* Records to use
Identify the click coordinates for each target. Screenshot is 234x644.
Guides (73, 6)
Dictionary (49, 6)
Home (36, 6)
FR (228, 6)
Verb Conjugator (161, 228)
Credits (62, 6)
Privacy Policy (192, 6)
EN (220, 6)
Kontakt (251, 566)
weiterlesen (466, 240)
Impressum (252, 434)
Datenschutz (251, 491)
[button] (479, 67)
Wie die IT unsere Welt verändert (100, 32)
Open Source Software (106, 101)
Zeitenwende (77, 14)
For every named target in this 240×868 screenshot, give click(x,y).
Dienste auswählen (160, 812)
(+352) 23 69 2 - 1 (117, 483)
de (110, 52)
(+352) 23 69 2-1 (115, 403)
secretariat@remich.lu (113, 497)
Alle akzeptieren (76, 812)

...

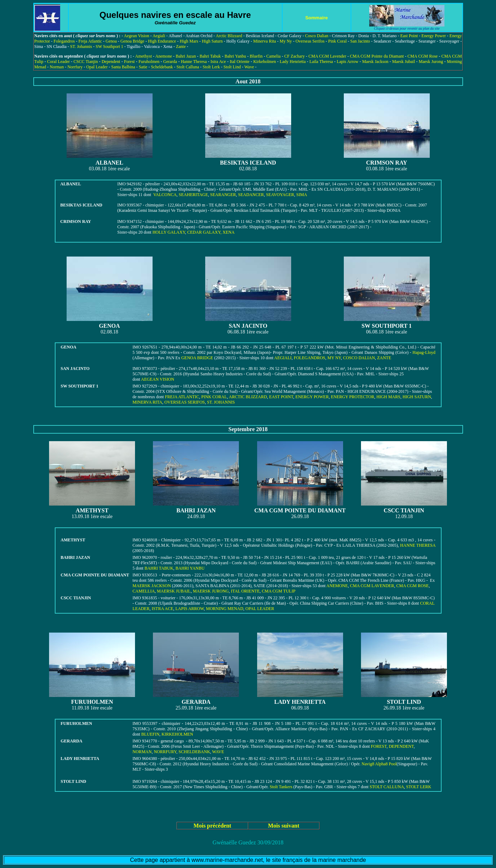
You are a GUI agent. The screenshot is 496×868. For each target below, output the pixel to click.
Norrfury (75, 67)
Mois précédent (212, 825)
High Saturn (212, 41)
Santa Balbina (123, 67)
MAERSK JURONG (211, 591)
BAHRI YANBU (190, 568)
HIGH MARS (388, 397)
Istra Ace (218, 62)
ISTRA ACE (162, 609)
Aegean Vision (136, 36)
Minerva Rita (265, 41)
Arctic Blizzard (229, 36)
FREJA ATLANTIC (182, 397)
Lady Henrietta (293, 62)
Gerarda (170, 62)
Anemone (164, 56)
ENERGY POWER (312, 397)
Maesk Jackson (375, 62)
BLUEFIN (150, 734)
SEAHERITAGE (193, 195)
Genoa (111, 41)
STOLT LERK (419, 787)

--

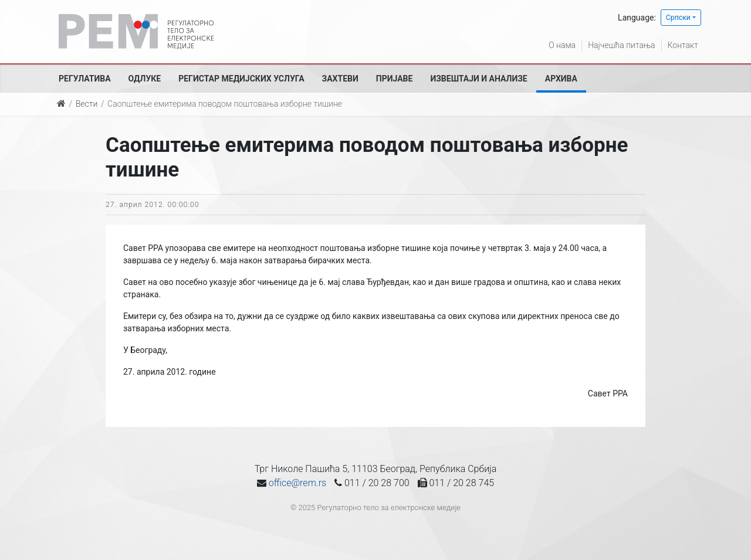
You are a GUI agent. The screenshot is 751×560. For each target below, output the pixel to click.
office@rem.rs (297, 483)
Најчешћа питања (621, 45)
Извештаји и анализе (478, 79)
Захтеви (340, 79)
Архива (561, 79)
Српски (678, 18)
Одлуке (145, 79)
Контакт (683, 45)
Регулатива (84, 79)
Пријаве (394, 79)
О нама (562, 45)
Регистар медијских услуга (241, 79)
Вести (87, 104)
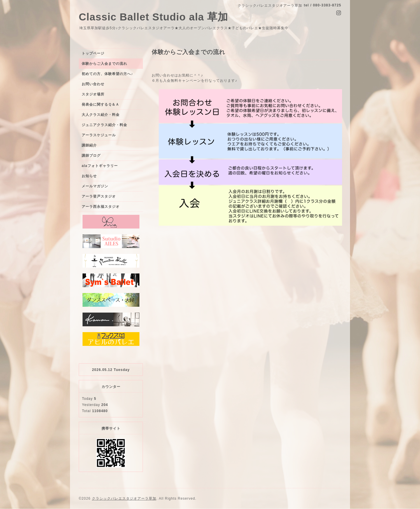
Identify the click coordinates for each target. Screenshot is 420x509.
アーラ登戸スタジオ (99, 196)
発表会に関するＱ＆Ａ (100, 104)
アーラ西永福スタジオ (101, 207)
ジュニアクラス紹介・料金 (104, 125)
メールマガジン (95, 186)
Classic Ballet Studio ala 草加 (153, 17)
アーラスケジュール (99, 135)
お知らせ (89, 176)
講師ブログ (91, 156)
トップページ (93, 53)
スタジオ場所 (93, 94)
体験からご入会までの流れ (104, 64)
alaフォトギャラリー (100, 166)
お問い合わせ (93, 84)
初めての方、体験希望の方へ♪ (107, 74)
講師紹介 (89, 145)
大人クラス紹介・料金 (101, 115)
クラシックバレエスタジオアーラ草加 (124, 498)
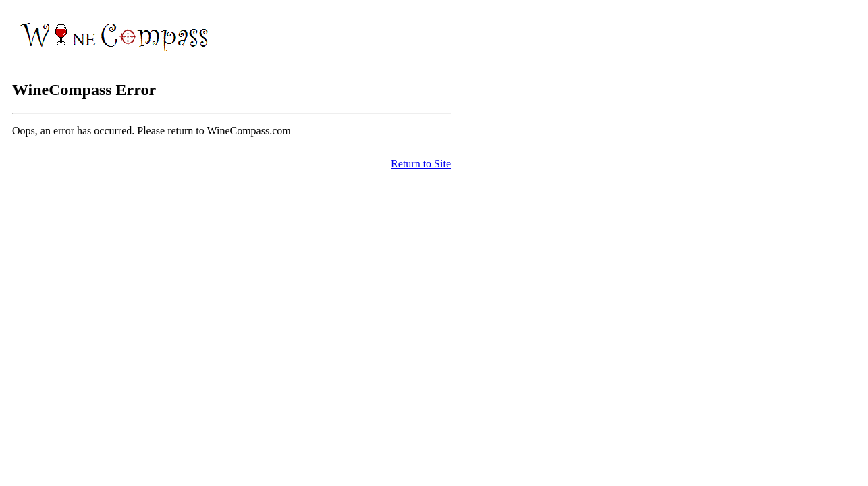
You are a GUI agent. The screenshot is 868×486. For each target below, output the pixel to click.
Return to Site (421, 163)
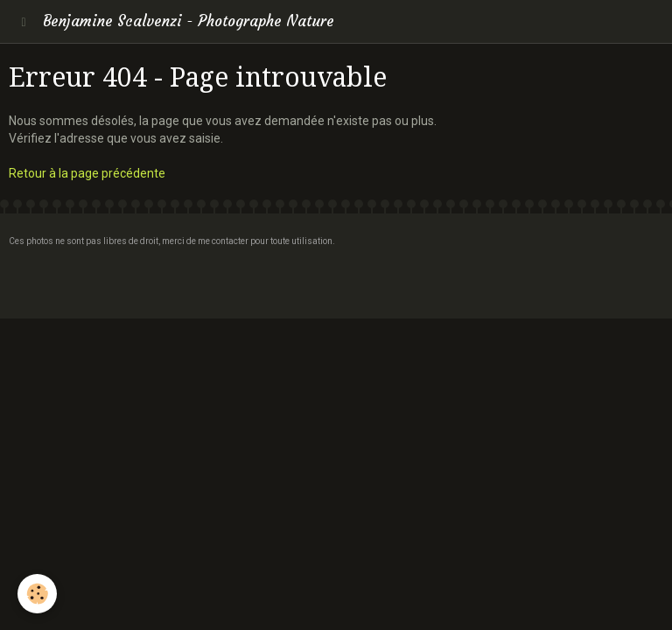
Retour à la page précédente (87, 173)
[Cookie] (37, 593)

* Given task
Copy out the lines of the material above, starting at the one containing "講師紹介 (89, 145)" and ending at the one containing "[Cookie] (37, 593)". Leave the pictures out.

* Full answer
講師紹介 (89, 145)
大人クラス紹介・料金 (101, 115)
クラシックバレエスタジオアーラ草加 (124, 498)
You are a GUI agent. The screenshot is 868×486. For each target below, output the pixel to click.
Return to Site (421, 163)
Retour à la page précédente (87, 173)
[Cookie] (37, 593)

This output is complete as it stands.